暗い世界の攻略方法

プリンセスたけし

第1話 すでにスタートの合図は鳴っていた



意識が浮上する。

それと同時に、今までの世界が夢であったと気がつき、少し落胆した。


あの明るい世界はなんだったのか。

広くて青い海

まっすぐに広がる草原

そのおくには高い山々

少し目線をずらせば、今の技術では考えられないような建物の数々。


そして何よりも、光り輝く太陽と呼ばれた光源。

それは、直視しようものなら、目を焼き尽くされるような光量を放ち、生き物たちに恵みを与えていた。


直視しがたいといった意味では、その光はまさに、神にも等しいといえるだろう。

その神にもにた光に私たちは生きてきたのだ。



・・・・・・と、夢ではそのような内容だったような。

意識がはっきりしてゆくたびに、その夢の内容は薄れて行き、夢の内容は、輝かしい光以外すべて忘れてしまった。


夢だからこそ忘れるもの。そうわかってはいるのだが、やはり心のどこかでは、残念だという気持ちが強く、思わず短いため息がこぼれた。



どうやら、私は胡坐をかきながら寝ていたようだ。

しかし、これといって体に不調は見られない。

多少身体が重くだるいように感じるのは、寝起きだからか・・・それとも

〈はじめてこの身体を動かしたからだろうか・・・〉


とくにやらねばならないことはないのだが、、やはり地べたに座ったままというのはなんとも塩梅が悪い。

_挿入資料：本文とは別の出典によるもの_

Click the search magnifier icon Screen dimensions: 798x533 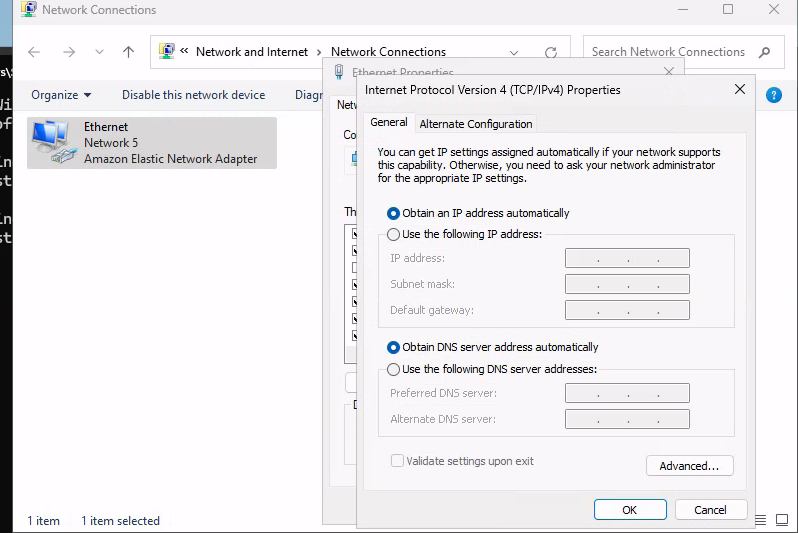pyautogui.click(x=765, y=52)
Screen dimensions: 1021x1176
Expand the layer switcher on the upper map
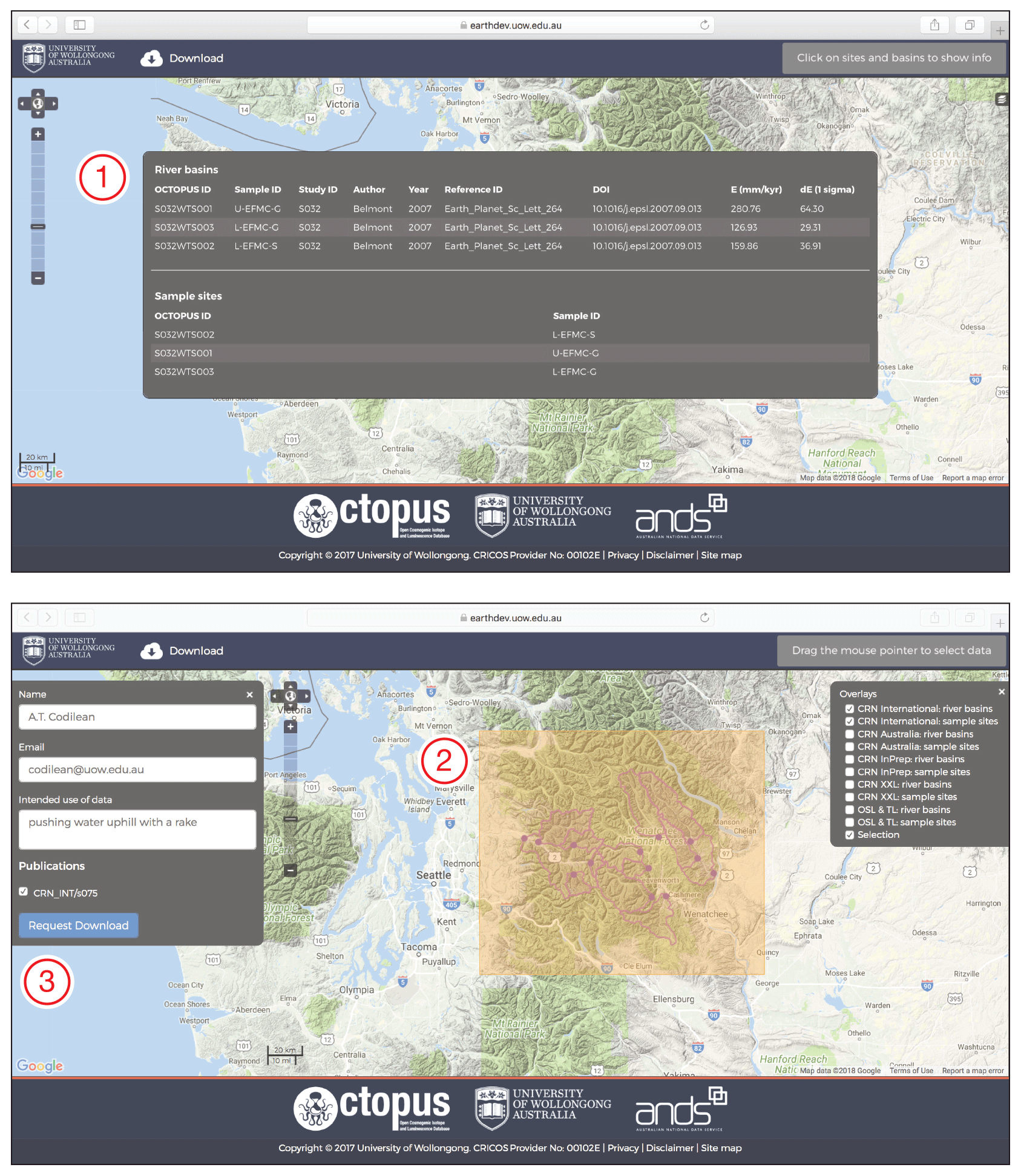(1002, 99)
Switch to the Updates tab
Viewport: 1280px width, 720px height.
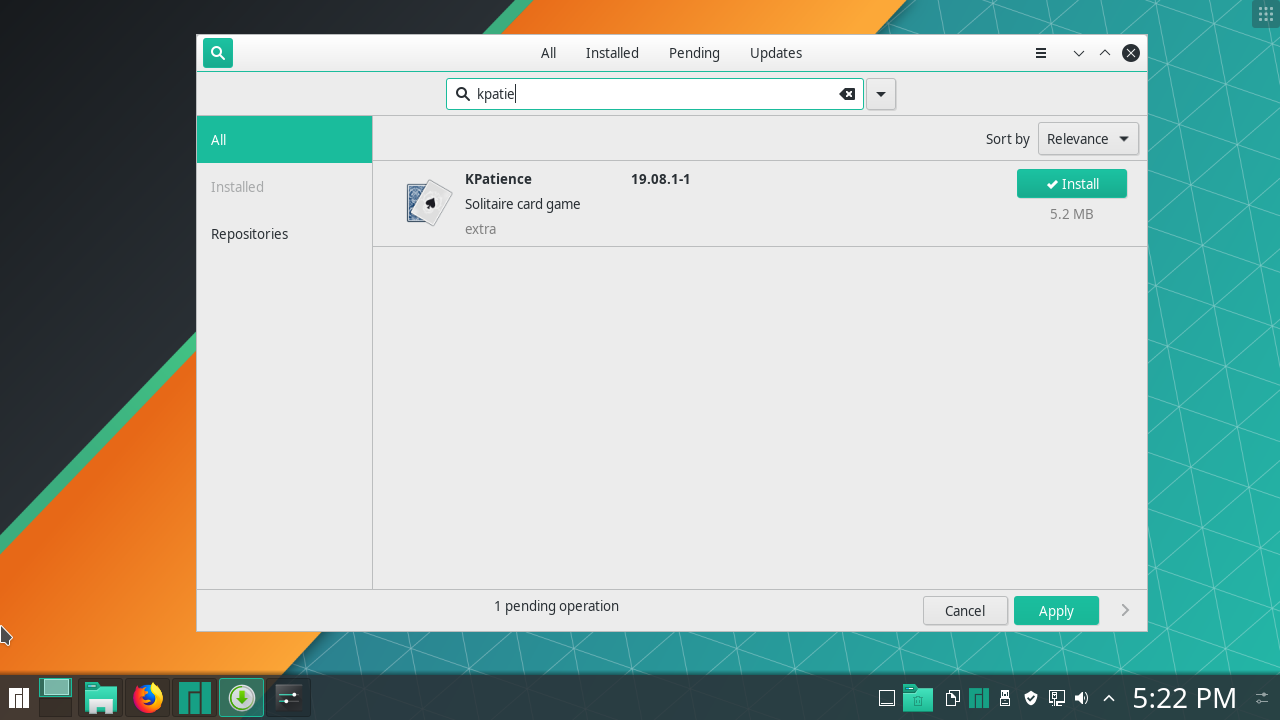coord(775,53)
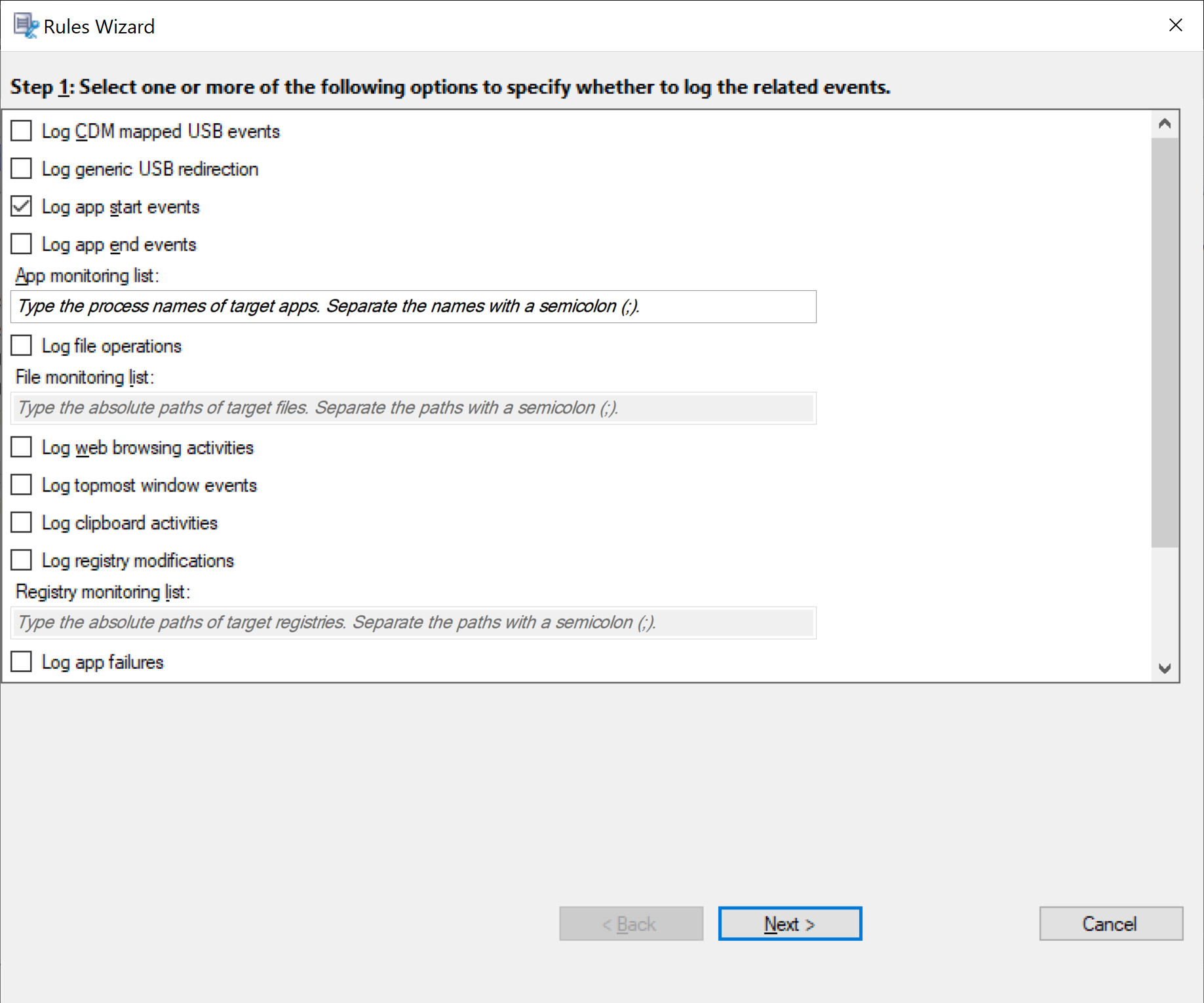Close the Rules Wizard dialog
Viewport: 1204px width, 1003px height.
[1176, 26]
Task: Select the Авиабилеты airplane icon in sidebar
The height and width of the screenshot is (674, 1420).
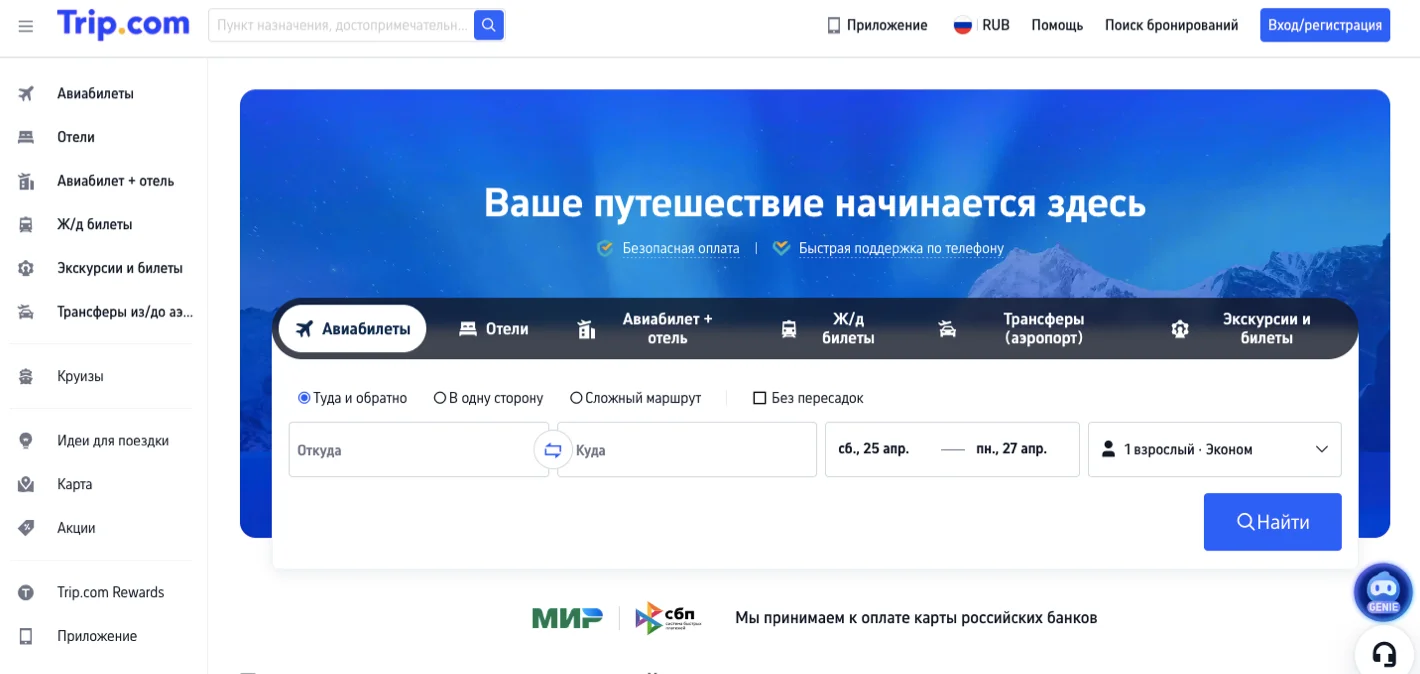Action: [x=26, y=93]
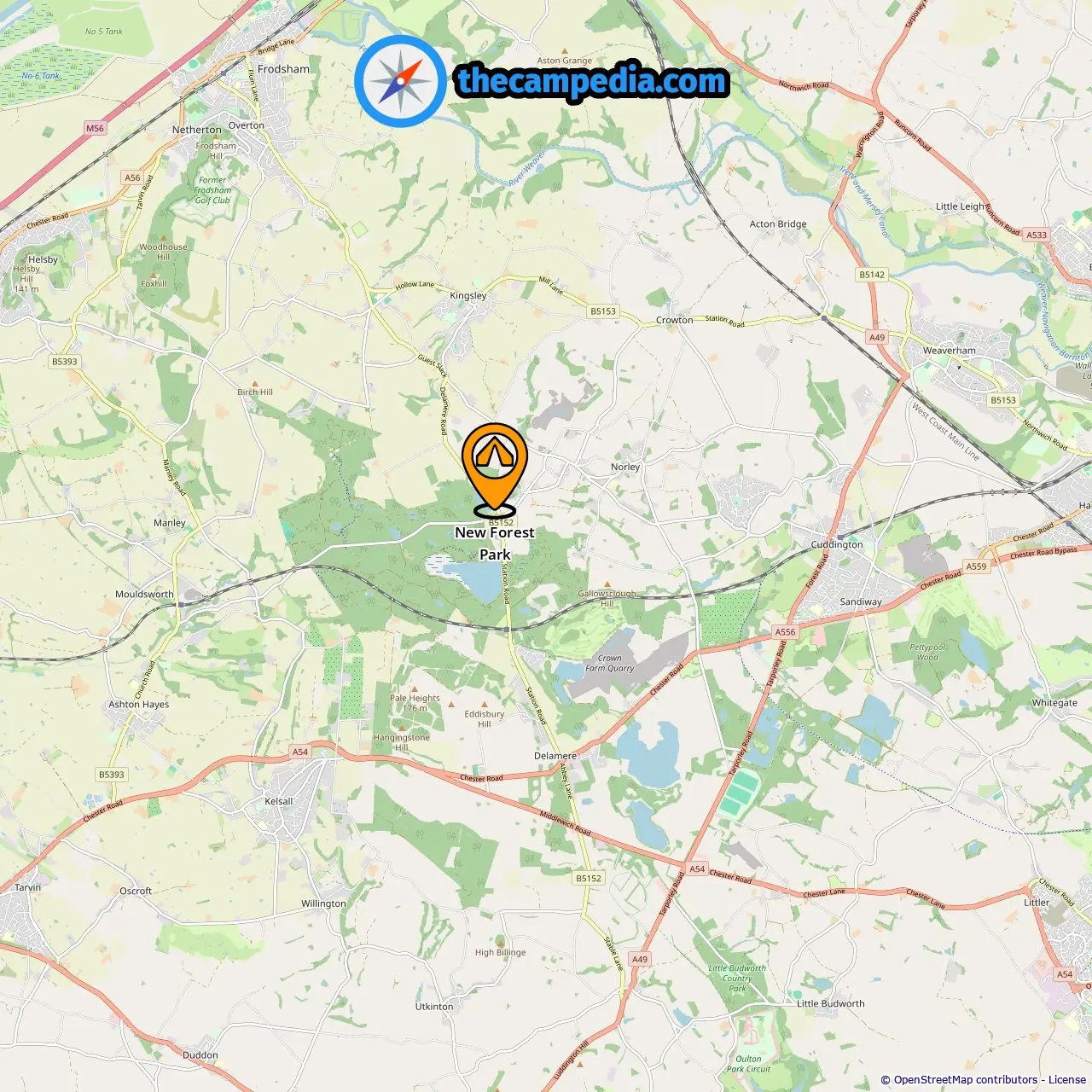1092x1092 pixels.
Task: Click the Weaverham town label
Action: coord(949,351)
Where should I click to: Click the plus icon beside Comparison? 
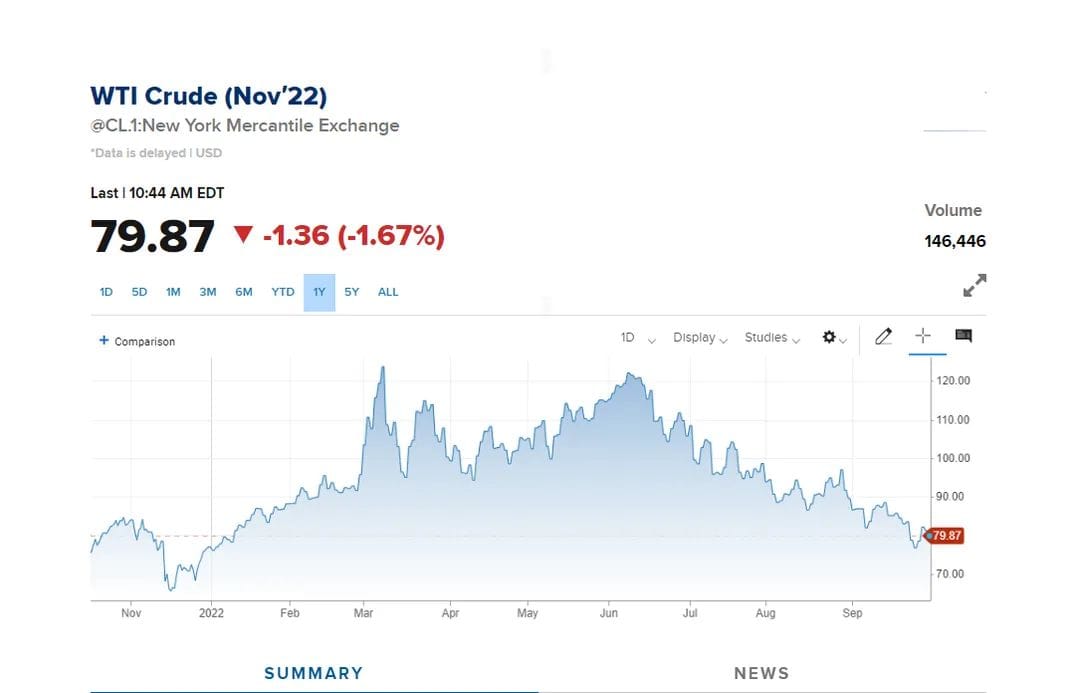[103, 341]
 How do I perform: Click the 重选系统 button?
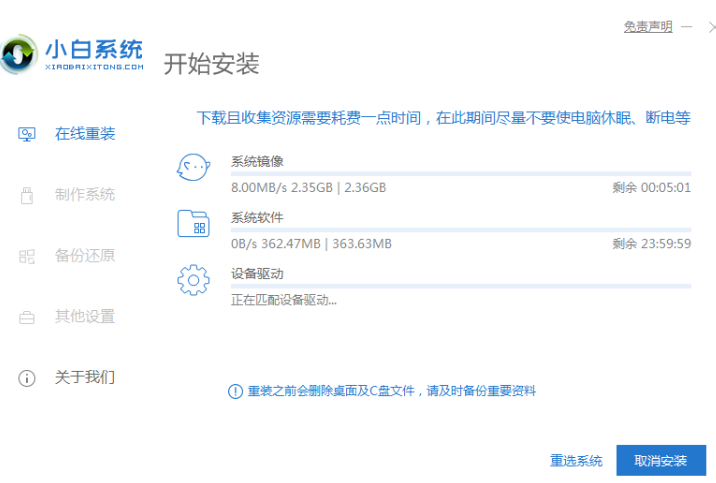(576, 461)
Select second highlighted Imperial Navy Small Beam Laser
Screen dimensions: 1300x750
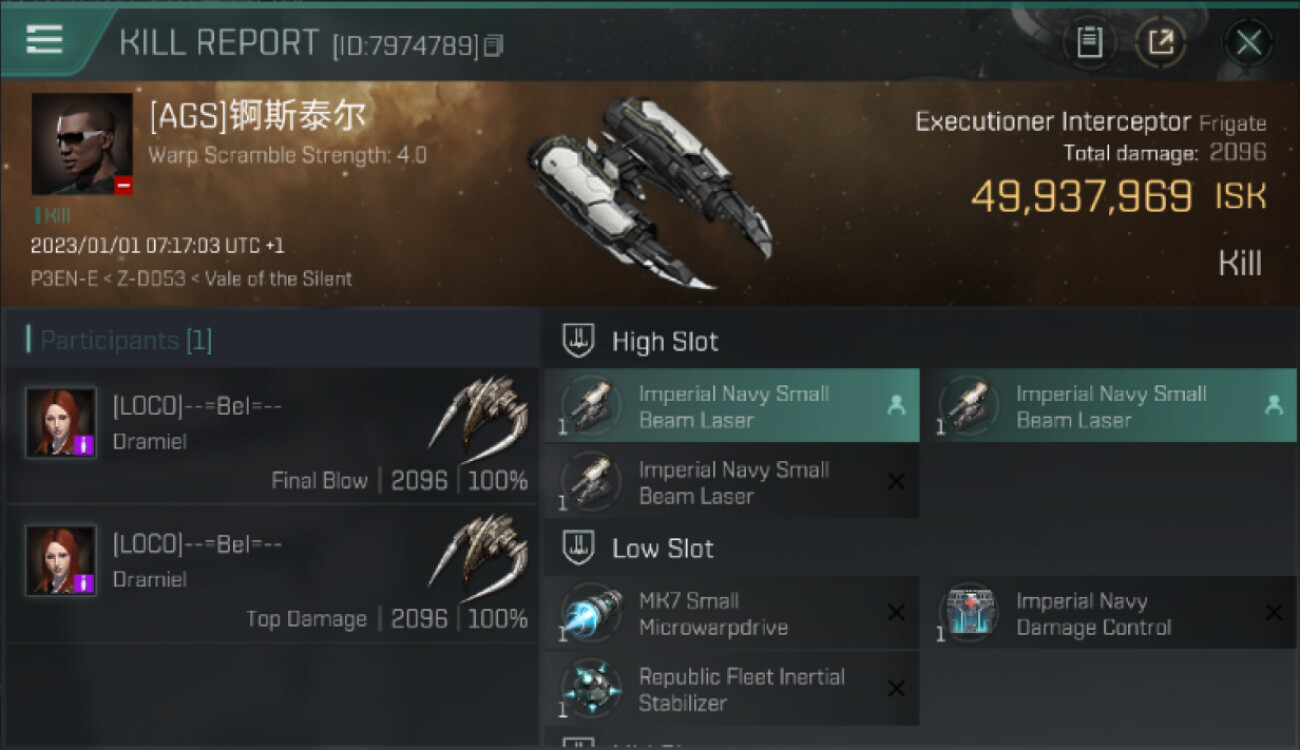click(1108, 406)
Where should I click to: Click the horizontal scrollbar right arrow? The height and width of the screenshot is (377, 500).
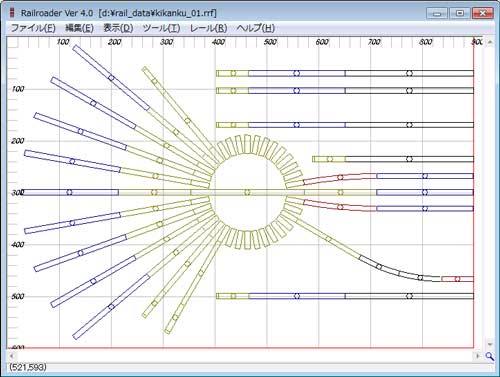477,356
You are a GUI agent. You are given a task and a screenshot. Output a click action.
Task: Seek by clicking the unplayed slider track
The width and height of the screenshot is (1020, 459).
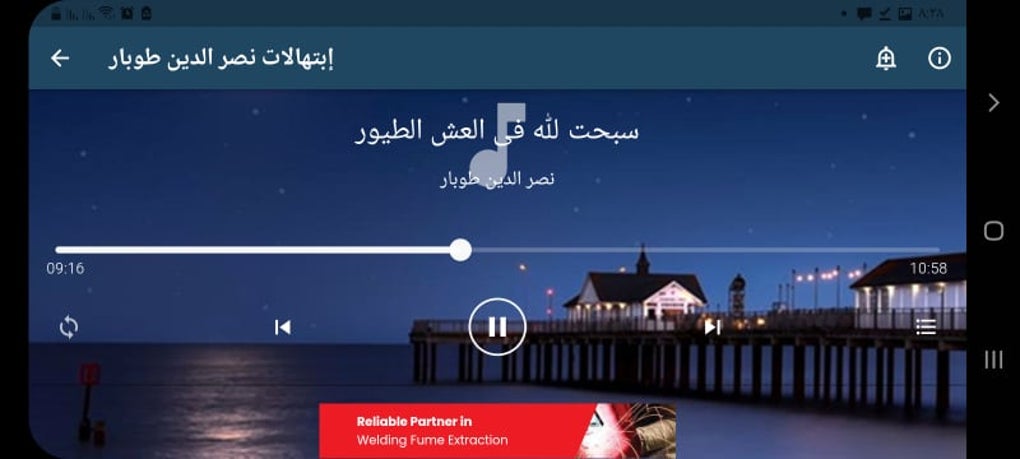tap(705, 250)
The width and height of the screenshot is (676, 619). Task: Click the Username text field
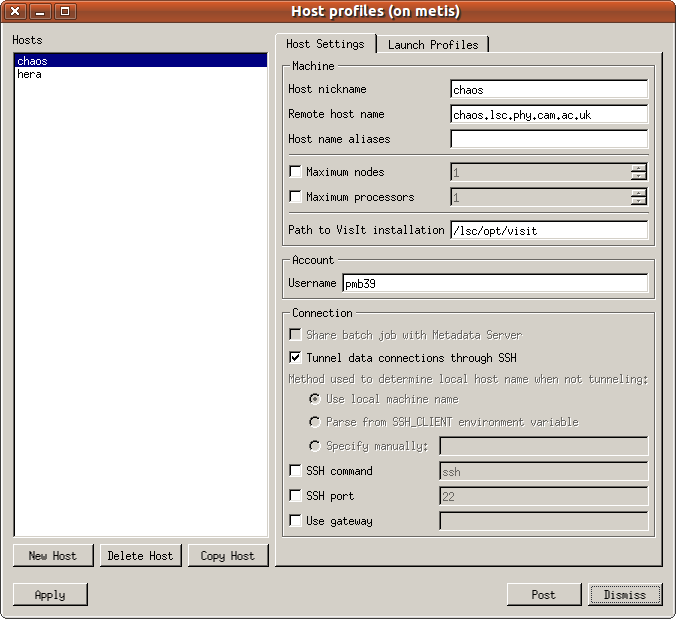494,283
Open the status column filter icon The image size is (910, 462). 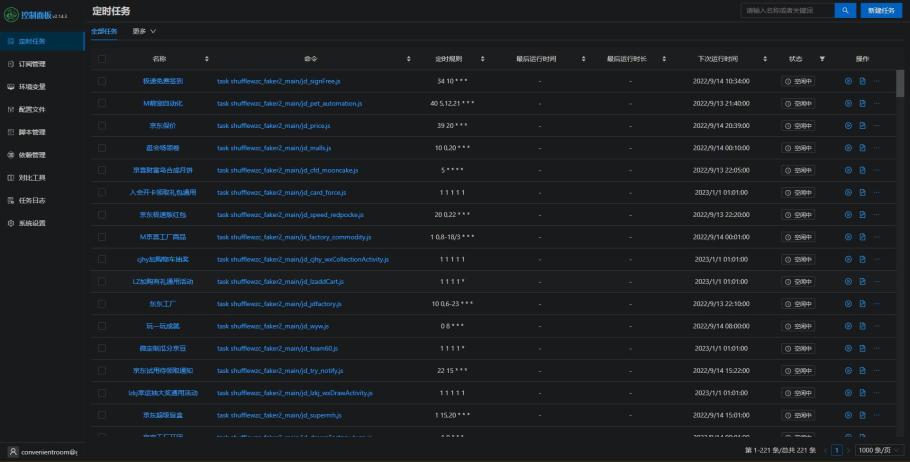click(x=822, y=59)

頭で考える前に、身体がすでに立ち上がる動作をしていた。


この身体は、身長が6フィート以上はあるだろうか。そこそこ身長が高い。

体格もかなりよい部類に入るだろう。200ポンド以上はあると推定できる。


顔は・・・、近くに反射するものがないどころか、光量さえ怪しい。

この明るさが昼間の明るさって言うものなのだから、相当なものだろう。

1000ルクス未満であることは。間違いない。


ここにいても埒が明かないと、歩き出そうと身体を動かすと、カチャリという金属音が聞こえた。腰の左側を見てみると、一本の直剣が鞘に収まっていた。

手にとってみると、これといって特別な剣ではなく、素材も一般的なものだ。

しかし、初めて持ったような感覚はなく、持ちなれた剣ではあるようだ。


さらに左手には、すでに手袋をはめており、手の甲には、幾何学模様の入った陣が刻まれていた。

使い方は・・・なんとなくだが理解できる。が、今は使う必要はないだろう。


まずは、明るいところへいく必要があるようだ。